__Record set__:

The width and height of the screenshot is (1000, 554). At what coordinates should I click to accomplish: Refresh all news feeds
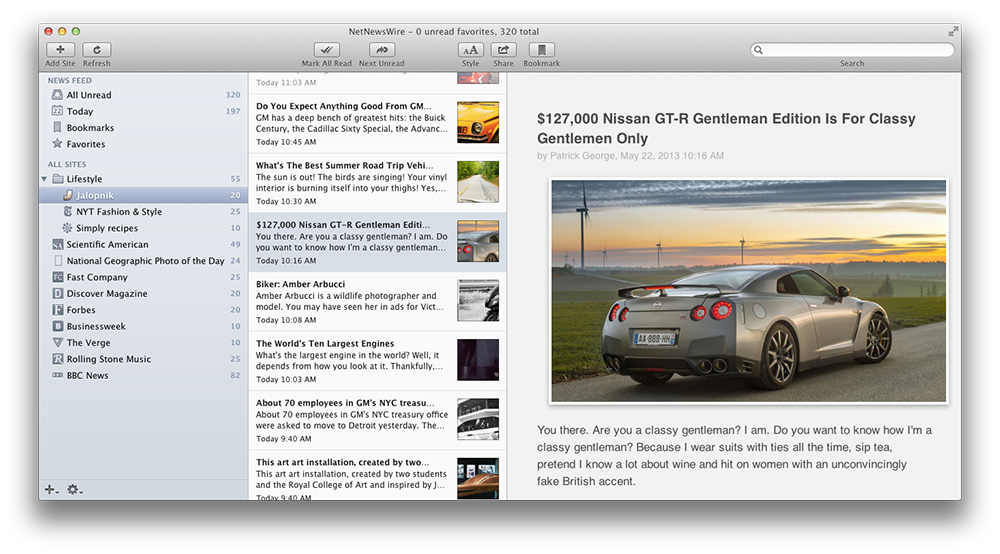click(x=97, y=50)
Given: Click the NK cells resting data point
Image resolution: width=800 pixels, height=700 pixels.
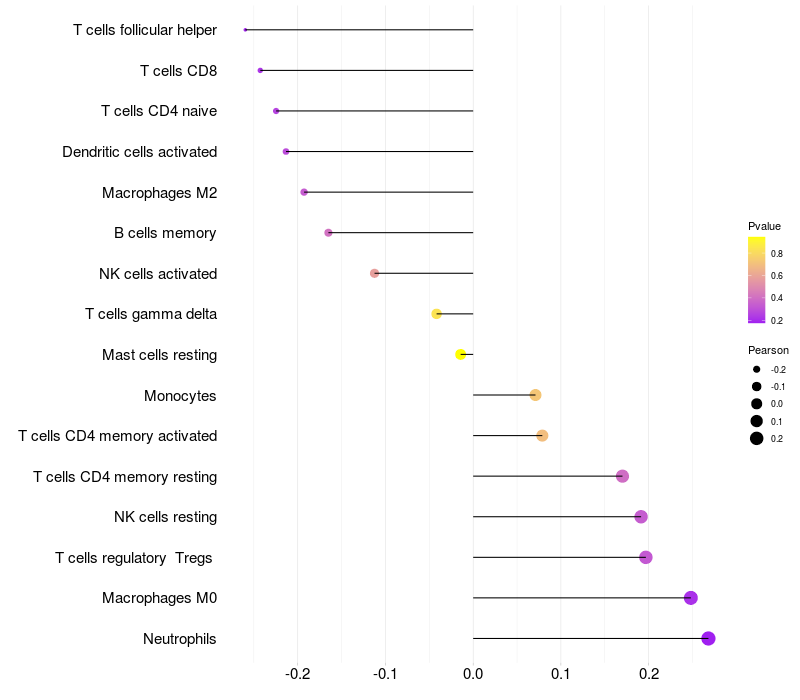Looking at the screenshot, I should coord(641,517).
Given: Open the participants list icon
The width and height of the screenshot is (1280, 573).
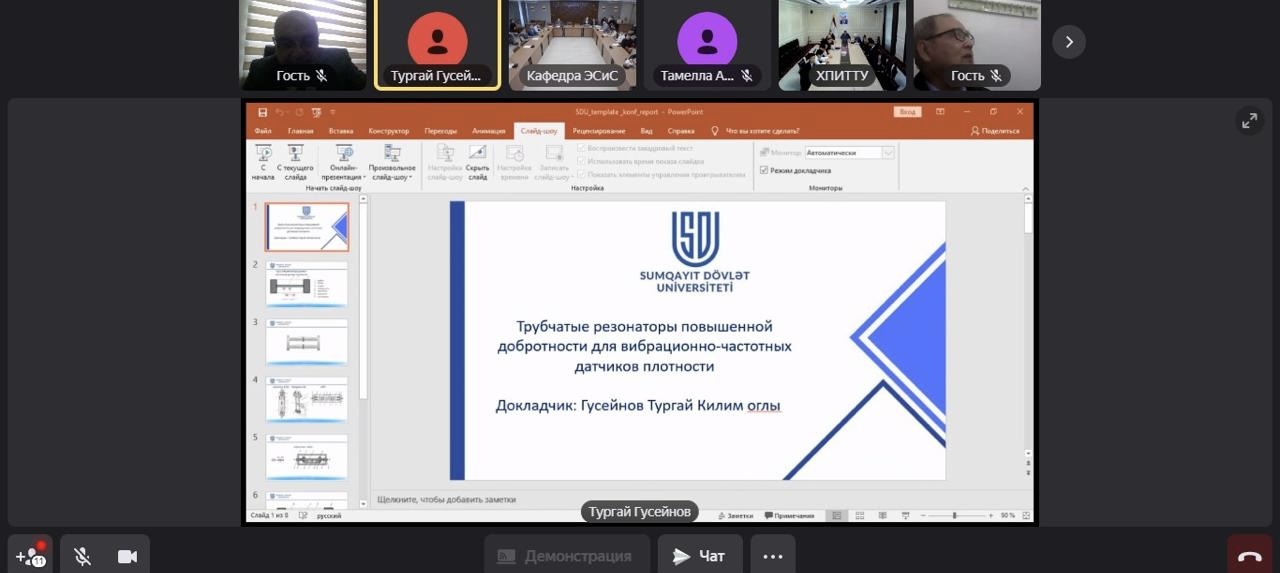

__What you will do__: Copy out the material above in full and exactly; its pictures are not to appear.

__Answer for the task__:
The width and height of the screenshot is (1000, 554). At what coordinates should I click to accomplish: Refresh all news feeds
click(x=97, y=50)
Given: Click the NK cells resting data point
Image resolution: width=800 pixels, height=700 pixels.
Looking at the screenshot, I should coord(641,517).
Given: Open the participants list icon
The width and height of the screenshot is (1280, 573).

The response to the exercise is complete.